Will you write out, word for word, every line from the one with "You are a computer-use agent." to the final line of the data below, with the pictures left out?

* * *

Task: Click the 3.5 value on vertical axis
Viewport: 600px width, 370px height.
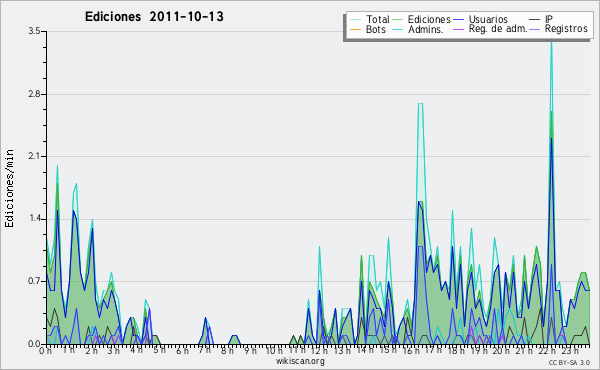Action: 34,31

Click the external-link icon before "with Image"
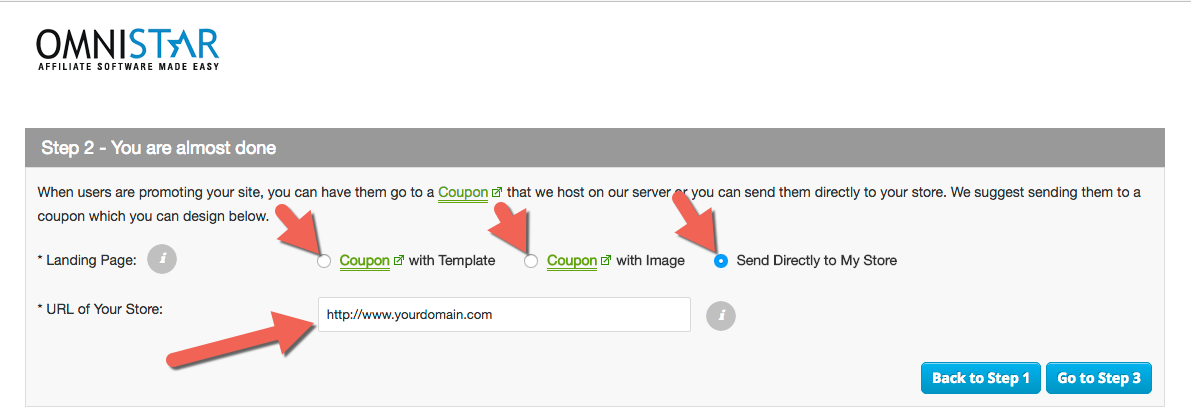pos(606,261)
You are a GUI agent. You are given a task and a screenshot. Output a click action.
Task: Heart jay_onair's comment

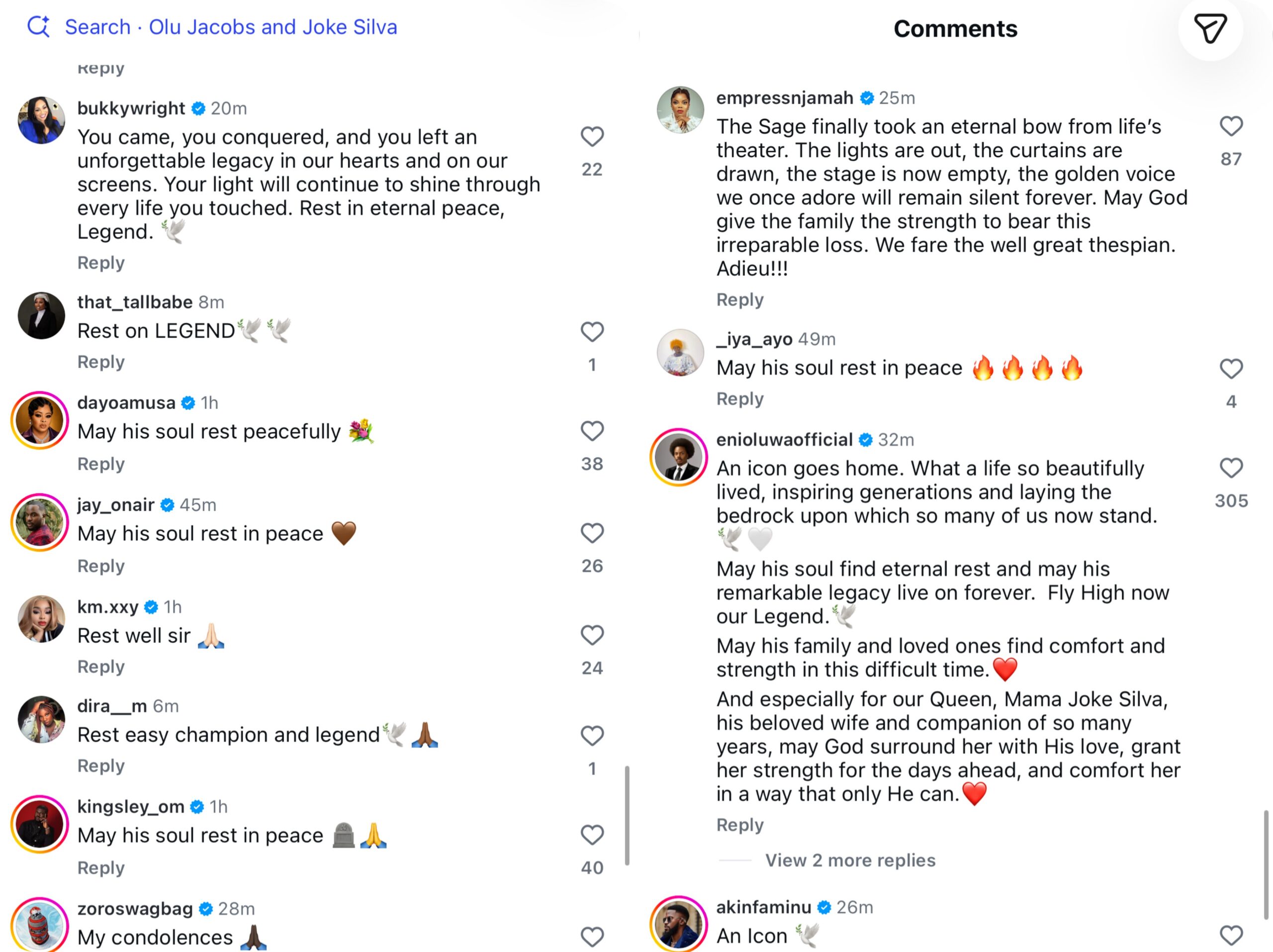592,533
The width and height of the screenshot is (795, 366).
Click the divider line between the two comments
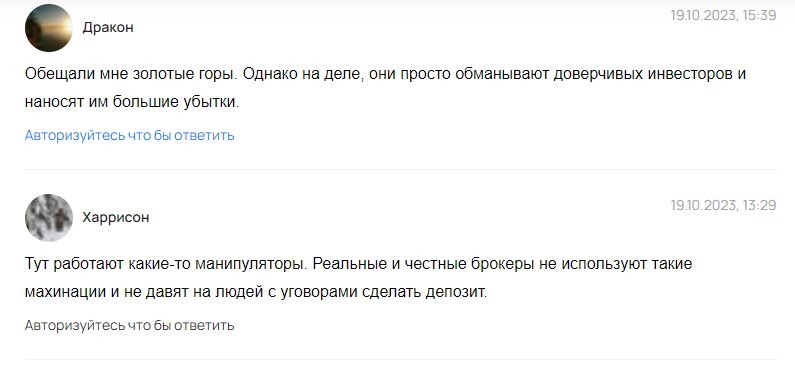pyautogui.click(x=401, y=169)
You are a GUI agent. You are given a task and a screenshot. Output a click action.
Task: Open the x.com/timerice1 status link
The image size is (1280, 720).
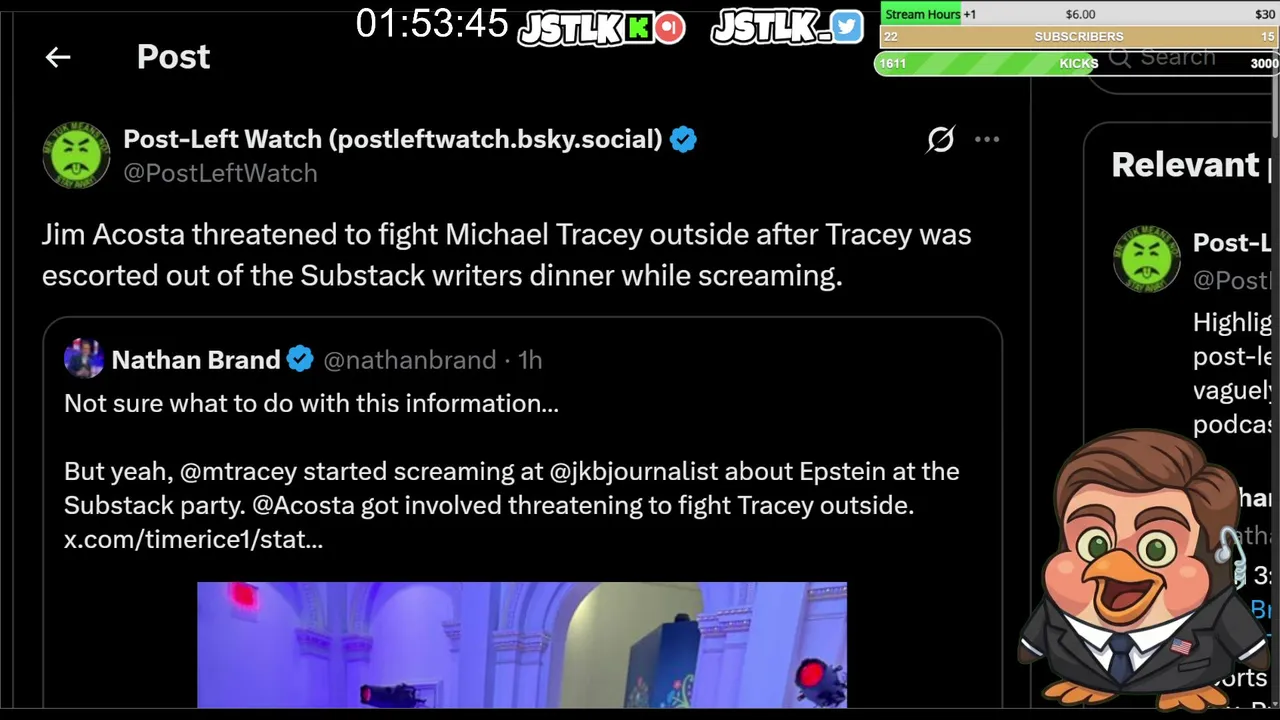193,539

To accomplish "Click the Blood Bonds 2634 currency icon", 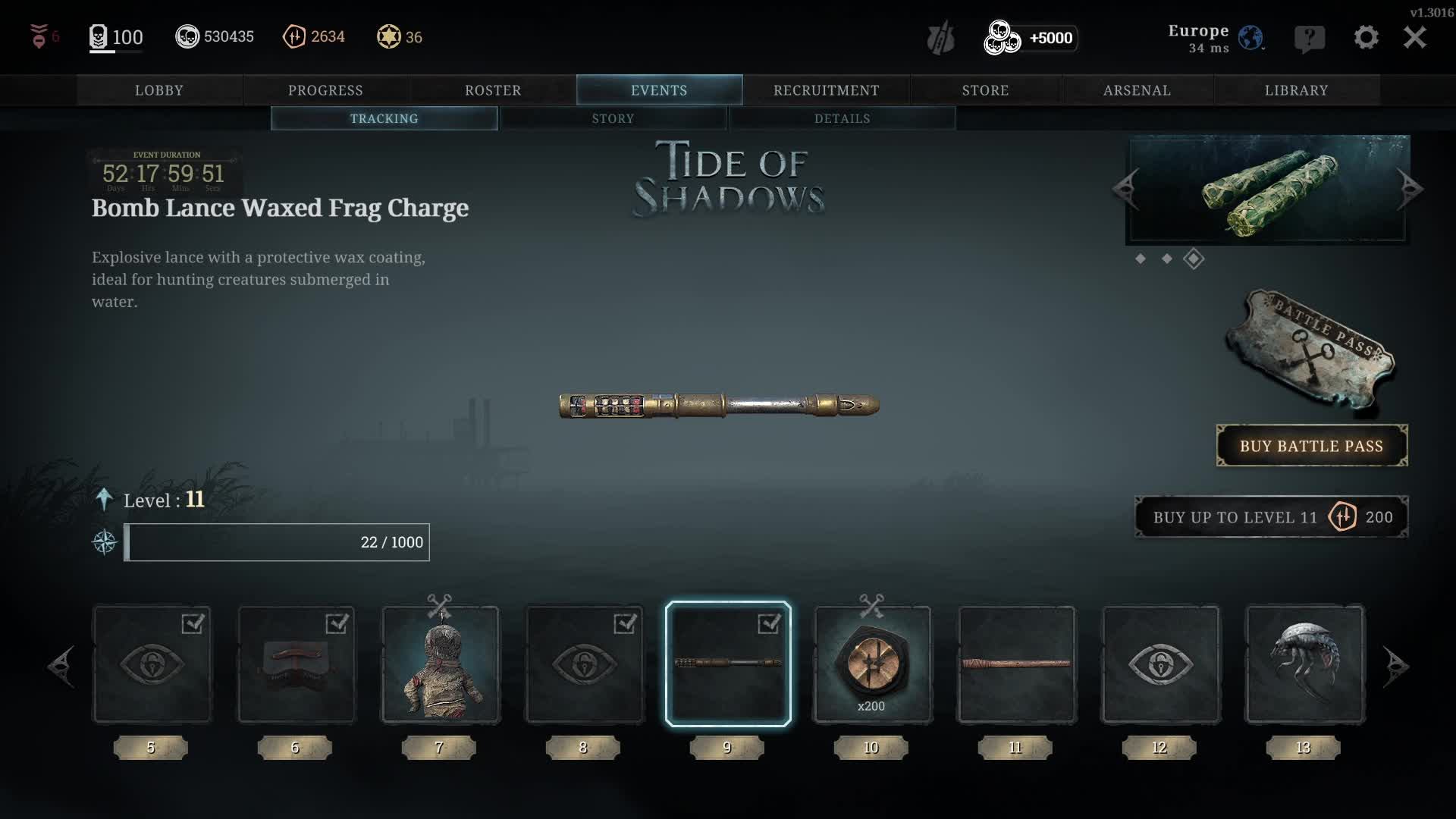I will click(294, 36).
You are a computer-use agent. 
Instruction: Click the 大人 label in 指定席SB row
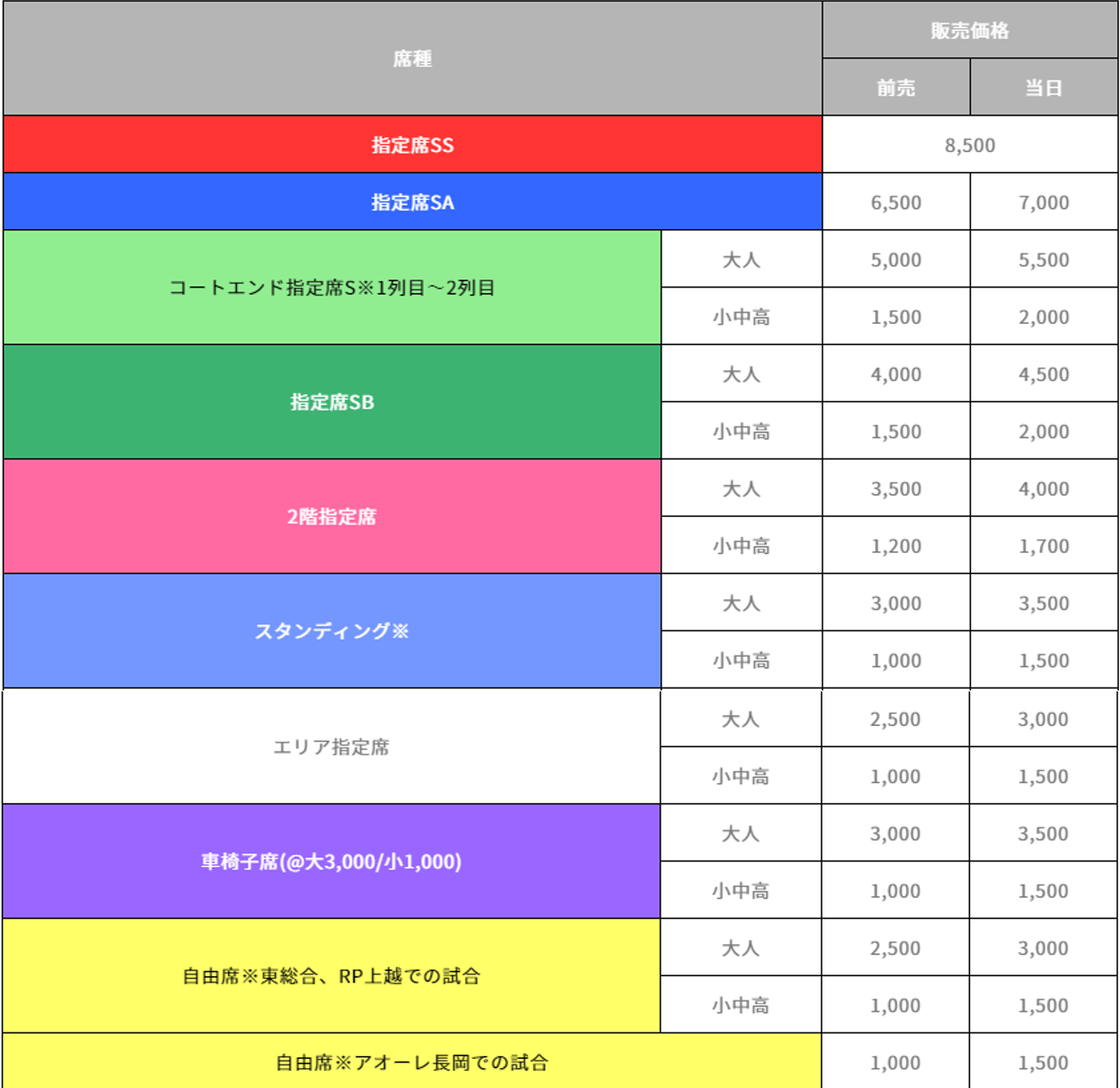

* * *

**ANSWER AREA:**
You are a computer-use agent. 
Instruction: Click the 大人 label in 指定席SB row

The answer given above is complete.